Quality settings on JPG are not a percentage of the original — they are a compression intensity. Here is what each level actually does to your image.

Updated March 4, 20267 min readBy ImageToAnything Editorial Team

Pick any JPG tool and you will see a quality slider that goes from 0 to 100. Most people assume "100" is the original, untouched, and that anything less is a percentage of perfection. That is not how JPG works.

What "quality" really means

JPG quality is a knob that controls how aggressively the encoder discards information your eye is unlikely to notice. At 100, the encoder discards almost nothing — but the file is still encoded, so even "100" is not pixel-identical to the original. At 1, the encoder throws away almost everything that is not strictly required to draw a rectangle.

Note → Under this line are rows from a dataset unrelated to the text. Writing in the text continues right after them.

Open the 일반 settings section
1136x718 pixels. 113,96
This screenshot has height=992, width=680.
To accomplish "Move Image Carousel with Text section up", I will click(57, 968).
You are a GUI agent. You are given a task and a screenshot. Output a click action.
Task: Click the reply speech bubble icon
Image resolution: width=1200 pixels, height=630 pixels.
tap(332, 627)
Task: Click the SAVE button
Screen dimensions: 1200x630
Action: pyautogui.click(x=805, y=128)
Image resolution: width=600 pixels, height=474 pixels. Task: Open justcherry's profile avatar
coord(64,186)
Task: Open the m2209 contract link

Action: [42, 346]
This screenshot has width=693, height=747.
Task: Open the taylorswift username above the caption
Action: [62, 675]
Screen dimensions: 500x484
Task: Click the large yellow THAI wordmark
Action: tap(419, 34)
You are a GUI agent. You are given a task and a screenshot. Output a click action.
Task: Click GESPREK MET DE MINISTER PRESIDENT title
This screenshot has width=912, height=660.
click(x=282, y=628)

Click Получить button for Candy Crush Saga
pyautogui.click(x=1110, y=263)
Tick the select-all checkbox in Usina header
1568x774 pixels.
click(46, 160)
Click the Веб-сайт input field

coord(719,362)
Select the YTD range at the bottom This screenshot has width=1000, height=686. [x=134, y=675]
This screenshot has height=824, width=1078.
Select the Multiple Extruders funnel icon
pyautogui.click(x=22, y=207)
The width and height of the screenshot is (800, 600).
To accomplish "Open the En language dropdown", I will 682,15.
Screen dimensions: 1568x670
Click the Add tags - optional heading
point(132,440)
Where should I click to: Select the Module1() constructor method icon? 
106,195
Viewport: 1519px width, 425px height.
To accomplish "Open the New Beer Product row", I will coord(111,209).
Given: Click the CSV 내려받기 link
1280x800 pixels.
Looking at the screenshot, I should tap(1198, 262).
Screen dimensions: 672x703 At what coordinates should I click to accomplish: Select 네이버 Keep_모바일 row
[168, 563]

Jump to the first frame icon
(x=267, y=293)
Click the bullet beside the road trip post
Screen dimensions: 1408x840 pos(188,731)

The relationship between the number and the file size is non-linear. Going from 100 to 90 might cut the file in half. Going from 50 to 40 might only save a few percent. The biggest savings live in the high range.

What each level actually looks like

QualityTypical file size vs sourceVisible artifacts
10070–90% of PNG sourceNone to the eye
9540–60%None to the eye
9025–35%Imperceptible at normal viewing distance
8515–25%Imperceptible on photos, very slight on flat areas
8010–18%Very slight blockiness on close inspection
758–14%Slight softening in fine detail
706–10%Visible banding in skies and gradients
604–7%Clear blockiness and colour shifts
50 and below2–5%Obvious artifacts, ugly text

Best defaults

Quality 82 is the sweet spot for almost everything: small enough to ship to the web, large enough that no normal viewer will notice anything wrong. That is the value Photoshop, Affinity Photo, and most CDN image components default to.

When to go higher

  • Archive masters you intend to re-edit.
  • Photography portfolios where you control the entire pipeline.
  • Print-ready exports where every detail counts.

When to go lower

  • Thumbnails — nobody sees them at full size.
  • Background images that will be blurred or overlaid with text.
  • Hard form size limits like 100 KB.

Frequently asked questions

Is JPG 100 the same as the original?+

No. Even at 100, JPG re-encodes the image. The result is visually indistinguishable but not pixel-identical to a PNG source.

Why does saving twice at quality 90 look worse?+

Each save throws away a little more detail. The errors stack on top of each other. Always work from the original master.

Do all encoders interpret the quality slider the same way?+

No. Quality 80 in one encoder might look closer to 75 in another. Trust your eyes, not the number.